What the task asks
Within the entries below, find each line containing the word "computer" and copy it.

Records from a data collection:
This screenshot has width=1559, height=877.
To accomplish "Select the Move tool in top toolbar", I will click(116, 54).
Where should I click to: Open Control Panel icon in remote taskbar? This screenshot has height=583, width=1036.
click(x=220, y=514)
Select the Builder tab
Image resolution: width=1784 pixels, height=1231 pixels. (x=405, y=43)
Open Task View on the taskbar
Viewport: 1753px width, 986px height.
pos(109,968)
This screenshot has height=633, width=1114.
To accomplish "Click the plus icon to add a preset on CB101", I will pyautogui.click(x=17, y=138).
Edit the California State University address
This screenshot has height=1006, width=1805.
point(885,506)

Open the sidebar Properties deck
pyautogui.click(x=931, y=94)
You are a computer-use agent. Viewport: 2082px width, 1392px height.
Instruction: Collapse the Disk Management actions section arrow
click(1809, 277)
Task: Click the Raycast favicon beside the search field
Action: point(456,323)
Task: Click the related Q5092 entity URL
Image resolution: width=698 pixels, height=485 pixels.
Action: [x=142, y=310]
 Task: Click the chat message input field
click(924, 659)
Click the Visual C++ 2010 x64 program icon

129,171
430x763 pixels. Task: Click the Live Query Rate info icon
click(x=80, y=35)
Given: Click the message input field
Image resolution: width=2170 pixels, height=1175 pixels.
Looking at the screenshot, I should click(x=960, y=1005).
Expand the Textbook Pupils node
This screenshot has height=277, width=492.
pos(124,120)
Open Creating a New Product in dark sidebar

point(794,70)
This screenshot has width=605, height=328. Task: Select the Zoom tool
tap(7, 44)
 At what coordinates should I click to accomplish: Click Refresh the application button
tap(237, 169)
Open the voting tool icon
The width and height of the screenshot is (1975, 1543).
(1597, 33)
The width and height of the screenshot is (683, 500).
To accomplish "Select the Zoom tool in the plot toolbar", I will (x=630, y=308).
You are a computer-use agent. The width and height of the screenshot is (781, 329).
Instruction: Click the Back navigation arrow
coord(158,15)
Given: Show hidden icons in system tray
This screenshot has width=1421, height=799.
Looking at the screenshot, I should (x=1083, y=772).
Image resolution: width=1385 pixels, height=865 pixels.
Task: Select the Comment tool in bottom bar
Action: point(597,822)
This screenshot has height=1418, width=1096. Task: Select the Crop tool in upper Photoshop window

Output for this exercise
You are a computer-use agent. Viewport: 2082px width, 1392px height.
You are a computer-use agent. The width and height of the screenshot is (781, 329).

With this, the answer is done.